GIVEN PROBLEM A: In the passage on the student loan securitization, what was the repayment earnings threshold for the 2015-2016 collections period?
GIVEN PROBLEM B: Name every weighted average life that the passage on the student loan securitization gives for the transaction's tranches.
GIVEN PROBLEM C: Carry on the passage about the student loan securitization from its last sentence.

EXTRACT PROVIDED:
/---
The deal is backed by a pool of income-contingent student loans made between 2002 and 2006. The borrowers are mainly in their thirties and figures point to a deal with a little more hair on it than many ABS investors are used to.

While 49.9% of the borrower pool are paying back their student loans from every pay packet through the Pay As You Earn taxation system, the typical repayment method in the UK where tax is deducted automatically, 42.9% of borrowers make no repayments because their earnings are below the minimum threshold.

The repayment earnings threshold in the 2015-2016 collections period was £17,335, while the mean average earnings of this borrower pool was £17,250.

Plenty of the borrowers therefore do not have to repay anything. S&P predicts a loss rate of between 40%-50% and a full repayment rate of 50%-60%.

This is already a transaction of fine margins but it is even more interesting when thinking about the UK economy after Brexit.

While the ‘A1’ notes have a short weighted average life of 2.9 years, the transaction offers two additional higher yielding tranches with weighted average lives of 11.5 and 12.5 years respectively.

If Brexit goes as well as its proponents predict — creating jobs and economic success as the UK becomes a truly global economy — rising wages and more employment opportunities should lift more of the borrowers in the pool above the repayment threshold, contributing to the success of the deal.

But if Brexit causes a downturn and leads to higher unemployment, even fewer graduates will be paying back their loans.
\---
AVAILABLE DATA:
/---
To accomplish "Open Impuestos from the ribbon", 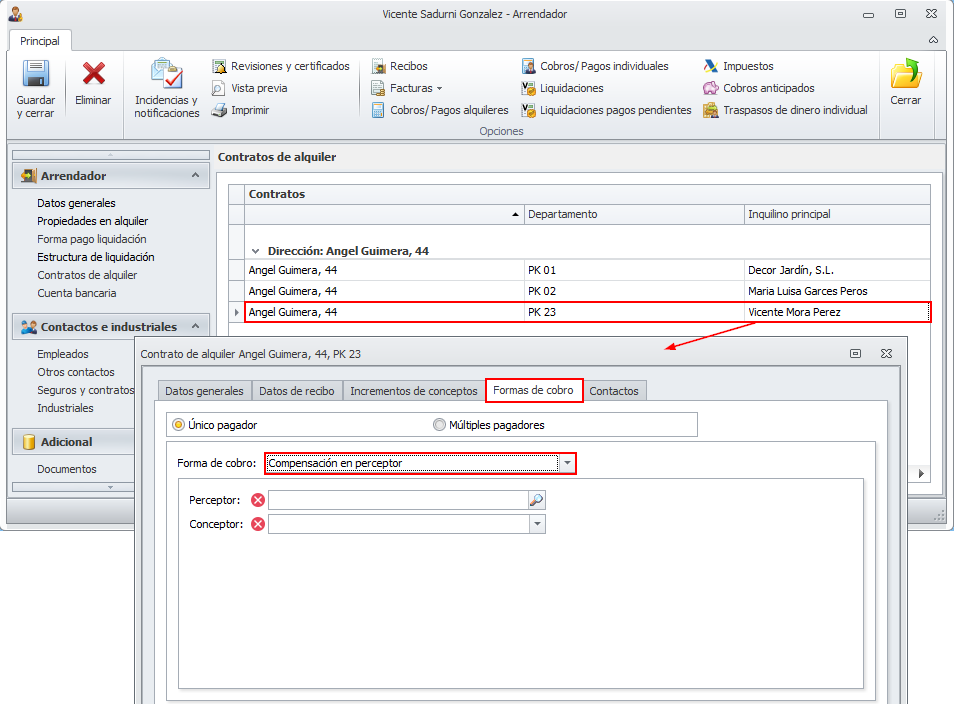I will pos(711,66).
\---
FINAL ANSWER A: £17,335

FINAL ANSWER B: 2.9 years (the ‘A1’ notes), 11.5 years, and 12.5 years

FINAL ANSWER C:
The Organisation for Economic Co-operation and Development (OECD) has issued weak growth estimates for the UK over the next two years, which would place it at the bottom of the G7, growing by 1.2% in 2018 and 1.1% in 2019.

The OECD added in its report that this sluggish pace of growth would be insufficient to prevent a moderate rise in unemployment, which would likely affect the roughly 441,300 borrowers — calculated by dividing the total outstanding balance by average outstanding borrower balance — in the pool, many of whom are in low income professions, according to the presale report for the securitization.

Therefore, the success of the UK's negotiations with the EU will likely directly influence the deal.

The coupons on the transaction will have to be generous, but sources speaking to GlobalCapital over the past month have said that there remains a serious risk that many borrowers in the pool may never pay back their loans.

This is outlined clearly in the S&P report with the potential loss rate.

With the deal’s performance directly linked to the careers of its borrowers, this deal carries a chunk of Brexit risk.